Can you tell us more of the Tintin Travel Diaries, never heard of them before, what section would we put them under? How many volumes?

Rik
jockosjungle
Member
#24 · Posted: 6 Mar 2005 22:17
Found some info on them from Amazon and added them

Rik
Richard
UK Correspondent
#25 · Posted: 6 Mar 2005 22:19
"The Travel Diaries" were a series of ten books in much the same format as "Tintinologue", featuring around thirty questions-and-answers about the country or region in question, illustrated with images taken from the Adventures of Tintin. The books dealt with : Africa, the Amazon, China, Egypt, India, Peru, Russia, Scotland, Tibet and the United States. I haven't got any of the books, but I'm under the impression they were aimed at young children who wanted to know more about the places Tintin travelled to.

To get back on topic for rare English books, there's also the "Painting & Drawing" series of books, published by Methuen in 1977. I think there was also a separate one based on the Moon books alone, with a yellow cover and a black-and-white picture of Tintin and Snowy in their spacesuits on the cover.
OJG
Member
#26 · Posted: 6 Mar 2005 22:25
I'd love to see a Travel Diary book (more than the front cover that is). Maybe I'll check out my local library tomorrow; they have some of them there.

Does anyone know anything more about the 'Action Playbooks'? I assume there's more than one. My copy was the only one in the shop and I've never seen it anywhere else, Ebay or otherwise.
Richard
UK Correspondent
#27 · Posted: 6 Mar 2005 22:29
I own the first one myself too ! I've seen two others, but can't remember which number goes with which cover. One of them has the Thompsons leaping about from "Red Rackham's Treasure", when one of them has been bitten on the toe by a crab; the other has Haddock dressed up as the knight from "Destination Moon". I'm not sure whether there were any more than three volumes, but they're based on French ones (I can't remember the titles, unfortunately).

There's something else that I mentioned to Oliver a while back ... I don't know if anyone's ever seen this, I only remember coming across it in a library catalogue years ago - apparently there was an English book and cassette pack of "The Broken Ear" produced at some point. I've no more information about it, unfortunately, but I'm guessing it was from the 1970s-1980s. As far as a Holy Grail of English Tintin rarities goes, this could well be near the top ...
Harrock n roll
Moderator
#28 · Posted: 7 Mar 2005 00:37
apparently there was an English book and cassette pack of "The Broken Ear" produced at some point.

I have seen one of those cassette-with-a-book packs for “The Seven Crystal Balls”. I think they may have been made for teaching English. I'm not sure how rare they are though as one sold on ebay recently for a tenner!

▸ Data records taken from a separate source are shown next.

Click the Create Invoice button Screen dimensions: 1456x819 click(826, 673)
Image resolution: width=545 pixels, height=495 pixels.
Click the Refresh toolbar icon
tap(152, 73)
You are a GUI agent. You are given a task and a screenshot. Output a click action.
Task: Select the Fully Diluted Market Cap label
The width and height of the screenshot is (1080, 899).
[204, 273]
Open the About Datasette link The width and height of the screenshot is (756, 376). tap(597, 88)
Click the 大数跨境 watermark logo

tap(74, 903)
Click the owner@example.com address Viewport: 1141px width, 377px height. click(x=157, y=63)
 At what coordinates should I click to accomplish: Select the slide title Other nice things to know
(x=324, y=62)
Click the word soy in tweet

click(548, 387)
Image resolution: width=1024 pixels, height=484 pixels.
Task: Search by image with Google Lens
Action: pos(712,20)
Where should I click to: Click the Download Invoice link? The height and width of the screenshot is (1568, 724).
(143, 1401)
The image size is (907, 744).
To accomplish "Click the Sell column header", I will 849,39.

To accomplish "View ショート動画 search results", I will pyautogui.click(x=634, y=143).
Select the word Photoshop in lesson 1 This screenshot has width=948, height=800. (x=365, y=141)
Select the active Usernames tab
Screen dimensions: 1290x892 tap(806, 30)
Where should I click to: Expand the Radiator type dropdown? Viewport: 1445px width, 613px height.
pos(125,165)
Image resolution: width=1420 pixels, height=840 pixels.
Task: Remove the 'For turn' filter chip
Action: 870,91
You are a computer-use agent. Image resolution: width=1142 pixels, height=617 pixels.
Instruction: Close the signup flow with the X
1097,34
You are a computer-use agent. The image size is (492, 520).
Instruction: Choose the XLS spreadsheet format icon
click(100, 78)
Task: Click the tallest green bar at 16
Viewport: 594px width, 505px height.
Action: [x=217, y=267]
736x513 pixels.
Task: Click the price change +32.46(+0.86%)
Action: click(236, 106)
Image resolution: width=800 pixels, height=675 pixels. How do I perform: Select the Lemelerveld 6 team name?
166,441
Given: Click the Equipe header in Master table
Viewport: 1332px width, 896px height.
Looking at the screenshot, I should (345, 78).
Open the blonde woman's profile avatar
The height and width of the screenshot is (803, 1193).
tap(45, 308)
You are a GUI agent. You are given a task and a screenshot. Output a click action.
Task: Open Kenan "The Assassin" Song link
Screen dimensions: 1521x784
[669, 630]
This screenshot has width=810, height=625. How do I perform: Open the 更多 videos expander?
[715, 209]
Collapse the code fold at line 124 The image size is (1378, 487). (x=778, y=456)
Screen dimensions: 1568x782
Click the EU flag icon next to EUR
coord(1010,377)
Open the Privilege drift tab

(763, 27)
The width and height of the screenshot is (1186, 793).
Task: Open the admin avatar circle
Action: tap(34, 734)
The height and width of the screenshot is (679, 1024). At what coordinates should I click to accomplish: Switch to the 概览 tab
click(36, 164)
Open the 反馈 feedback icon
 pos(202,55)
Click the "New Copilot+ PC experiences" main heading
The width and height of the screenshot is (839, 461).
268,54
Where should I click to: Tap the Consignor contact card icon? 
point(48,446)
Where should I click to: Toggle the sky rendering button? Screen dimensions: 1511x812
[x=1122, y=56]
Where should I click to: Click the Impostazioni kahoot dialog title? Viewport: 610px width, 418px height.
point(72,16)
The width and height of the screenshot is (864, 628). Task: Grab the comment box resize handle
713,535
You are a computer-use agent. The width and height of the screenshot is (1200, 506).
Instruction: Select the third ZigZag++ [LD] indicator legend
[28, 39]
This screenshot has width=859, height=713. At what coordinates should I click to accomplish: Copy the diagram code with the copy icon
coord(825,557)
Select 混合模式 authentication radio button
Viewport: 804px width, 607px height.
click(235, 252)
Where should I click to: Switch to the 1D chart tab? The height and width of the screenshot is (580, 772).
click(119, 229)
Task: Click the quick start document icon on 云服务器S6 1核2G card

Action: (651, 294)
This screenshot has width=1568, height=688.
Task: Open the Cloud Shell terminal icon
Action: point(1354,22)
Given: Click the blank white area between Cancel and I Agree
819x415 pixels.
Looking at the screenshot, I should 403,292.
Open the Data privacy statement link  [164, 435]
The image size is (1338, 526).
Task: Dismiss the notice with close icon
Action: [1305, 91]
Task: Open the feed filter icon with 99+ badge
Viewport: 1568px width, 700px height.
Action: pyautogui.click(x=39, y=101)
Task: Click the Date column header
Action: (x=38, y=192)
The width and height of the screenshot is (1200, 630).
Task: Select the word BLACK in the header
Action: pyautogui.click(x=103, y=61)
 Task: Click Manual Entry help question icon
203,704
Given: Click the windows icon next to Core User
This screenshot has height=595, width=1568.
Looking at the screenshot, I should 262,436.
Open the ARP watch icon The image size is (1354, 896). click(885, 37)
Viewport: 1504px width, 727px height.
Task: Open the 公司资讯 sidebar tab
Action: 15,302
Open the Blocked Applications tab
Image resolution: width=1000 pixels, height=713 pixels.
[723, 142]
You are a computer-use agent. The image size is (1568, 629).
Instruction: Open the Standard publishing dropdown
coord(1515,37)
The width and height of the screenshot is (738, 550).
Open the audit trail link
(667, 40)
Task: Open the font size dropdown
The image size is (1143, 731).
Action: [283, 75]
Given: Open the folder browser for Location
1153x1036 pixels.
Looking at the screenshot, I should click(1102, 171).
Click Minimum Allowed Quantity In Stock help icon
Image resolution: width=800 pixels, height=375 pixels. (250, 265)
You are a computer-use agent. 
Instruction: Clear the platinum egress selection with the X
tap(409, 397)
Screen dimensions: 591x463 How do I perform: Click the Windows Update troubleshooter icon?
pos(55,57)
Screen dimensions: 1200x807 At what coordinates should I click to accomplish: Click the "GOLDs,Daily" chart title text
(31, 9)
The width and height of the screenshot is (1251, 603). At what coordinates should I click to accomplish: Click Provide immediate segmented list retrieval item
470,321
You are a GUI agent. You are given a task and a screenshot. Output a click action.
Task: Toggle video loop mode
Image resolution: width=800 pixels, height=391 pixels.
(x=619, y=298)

The Holy Grail of English language books has to be the 1952 Casterman editions of “Unicorn” and “Red Rackham” featuring Tintin, the dauntless reporter! I've only ever seen one come up for sale and that sold for a few hundred quid if I remember correctly.
edcharlesadams
Trivia Challenge Score Keeper
#29 · Posted: 7 Mar 2005 09:47
The Holy Grail of English language books has to be the 1952 Casterman editions of “Unicorn” and “Red Rackham”

I'd definitely agree, though I'm not sure they'd be quite as valuable as Harry Thompson makes out in his book: "... anyone who finds a copy of either Casterman edition on a dusty bookshelf will find themselves very rich indeed" (p.121). They're valuable, certainly, but won't make your fortune! Though much of our perception of "value" can be based on one person's opinion, so people may well buy them for much more than they're worth and still consider themselves to have a bargain.

Ed
jockosjungle
Member
#30 · Posted: 7 Mar 2005 10:14
Added the new books, just added the cassette and books as one as I wasn;t sure how many there were and have never seen one. I imagine they're similar to a read a long story that was popular back then, I have several Star Wars ones.

Ed - perhaps if you can find a mint one then it'd be worth a fortune, sadly the chances of finding one in even fair condition would be remote at any rate.

Still I scower the car boot sales and charity shops in my town for any Tintin stuff.